SET PROBLEM: Set out the lines of the listing below as a numbered list, beginning with the line that contains "Task: Click the Oracle 19c Database logo" and continuing through the line that contains "The height and width of the screenshot is (508, 660).". Omit any blank lines.
• • • • • • •
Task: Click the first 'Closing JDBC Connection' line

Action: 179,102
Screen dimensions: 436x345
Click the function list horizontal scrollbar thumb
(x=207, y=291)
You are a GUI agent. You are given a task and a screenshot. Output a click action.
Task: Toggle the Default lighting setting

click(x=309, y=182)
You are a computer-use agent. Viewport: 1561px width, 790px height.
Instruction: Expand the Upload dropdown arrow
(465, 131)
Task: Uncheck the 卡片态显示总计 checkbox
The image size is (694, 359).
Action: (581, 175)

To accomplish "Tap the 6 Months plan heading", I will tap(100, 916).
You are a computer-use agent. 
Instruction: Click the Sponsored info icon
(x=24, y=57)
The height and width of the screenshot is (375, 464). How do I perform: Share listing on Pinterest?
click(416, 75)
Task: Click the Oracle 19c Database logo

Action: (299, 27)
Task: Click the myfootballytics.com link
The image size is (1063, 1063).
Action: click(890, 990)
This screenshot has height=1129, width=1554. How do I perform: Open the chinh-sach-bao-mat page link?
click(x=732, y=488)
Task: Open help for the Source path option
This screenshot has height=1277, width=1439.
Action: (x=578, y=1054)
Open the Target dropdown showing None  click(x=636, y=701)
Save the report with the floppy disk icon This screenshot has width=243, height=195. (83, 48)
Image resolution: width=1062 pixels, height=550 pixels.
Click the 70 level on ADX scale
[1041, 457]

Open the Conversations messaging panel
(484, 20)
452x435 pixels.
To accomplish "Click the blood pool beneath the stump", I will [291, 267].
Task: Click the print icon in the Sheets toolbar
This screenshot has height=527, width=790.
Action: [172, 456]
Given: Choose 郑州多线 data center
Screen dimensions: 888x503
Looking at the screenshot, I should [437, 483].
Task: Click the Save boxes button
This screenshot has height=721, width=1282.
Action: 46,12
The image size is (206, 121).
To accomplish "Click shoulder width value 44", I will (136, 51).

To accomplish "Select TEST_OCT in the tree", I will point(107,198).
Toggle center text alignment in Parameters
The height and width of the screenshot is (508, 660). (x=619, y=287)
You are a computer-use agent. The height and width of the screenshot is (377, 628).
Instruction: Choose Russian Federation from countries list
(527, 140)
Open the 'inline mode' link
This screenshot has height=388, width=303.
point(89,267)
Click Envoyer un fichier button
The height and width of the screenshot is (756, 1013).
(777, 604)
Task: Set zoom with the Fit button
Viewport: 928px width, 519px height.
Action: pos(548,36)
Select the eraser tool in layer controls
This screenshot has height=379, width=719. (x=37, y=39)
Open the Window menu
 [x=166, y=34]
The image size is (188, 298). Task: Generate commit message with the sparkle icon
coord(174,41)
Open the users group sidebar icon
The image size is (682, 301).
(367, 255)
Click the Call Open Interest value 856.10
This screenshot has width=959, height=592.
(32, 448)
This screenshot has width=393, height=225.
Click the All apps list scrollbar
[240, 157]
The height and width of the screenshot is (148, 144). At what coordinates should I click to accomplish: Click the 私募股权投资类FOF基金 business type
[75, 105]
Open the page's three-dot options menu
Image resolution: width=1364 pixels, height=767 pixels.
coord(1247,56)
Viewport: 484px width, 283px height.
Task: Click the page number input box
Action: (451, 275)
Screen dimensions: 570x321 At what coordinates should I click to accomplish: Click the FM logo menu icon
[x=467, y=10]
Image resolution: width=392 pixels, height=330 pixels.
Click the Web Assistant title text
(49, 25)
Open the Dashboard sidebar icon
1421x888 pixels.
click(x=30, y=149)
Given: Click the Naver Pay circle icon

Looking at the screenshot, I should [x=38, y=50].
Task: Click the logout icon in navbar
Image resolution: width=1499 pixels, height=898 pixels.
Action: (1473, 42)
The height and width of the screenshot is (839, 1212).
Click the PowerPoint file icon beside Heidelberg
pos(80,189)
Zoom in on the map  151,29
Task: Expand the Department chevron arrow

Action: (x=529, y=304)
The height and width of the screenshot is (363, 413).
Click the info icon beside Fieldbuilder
• • • • • • •
FINAL ANSWER:
1. Task: Click the Oracle 19c Database logo
2. Action: (299, 27)
3. Task: Click the myfootballytics.com link
4. The image size is (1063, 1063).
5. Action: click(890, 990)
6. This screenshot has height=1129, width=1554. How do I perform: Open the chinh-sach-bao-mat page link?
7. click(x=732, y=488)
8. Task: Open help for the Source path option
9. This screenshot has height=1277, width=1439.
10. Action: (x=578, y=1054)
11. Open the Target dropdown showing None  click(x=636, y=701)
12. Save the report with the floppy disk icon This screenshot has width=243, height=195. (83, 48)
13. Image resolution: width=1062 pixels, height=550 pixels.
14. Click the 70 level on ADX scale
15. [1041, 457]
16. Open the Conversations messaging panel
17. (484, 20)
18. 452x435 pixels.
19. To accomplish "Click the blood pool beneath the stump", I will [291, 267].
20. Task: Click the print icon in the Sheets toolbar
21. This screenshot has height=527, width=790.
22. Action: [172, 456]
23. Given: Choose 郑州多线 data center
24. Screen dimensions: 888x503
25. Looking at the screenshot, I should [437, 483].
26. Task: Click the Save boxes button
27. This screenshot has height=721, width=1282.
28. Action: 46,12
29. The image size is (206, 121).
30. To accomplish "Click shoulder width value 44", I will (136, 51).
31. To accomplish "Select TEST_OCT in the tree", I will point(107,198).
32. Toggle center text alignment in Parameters
33. The height and width of the screenshot is (508, 660). (x=619, y=287)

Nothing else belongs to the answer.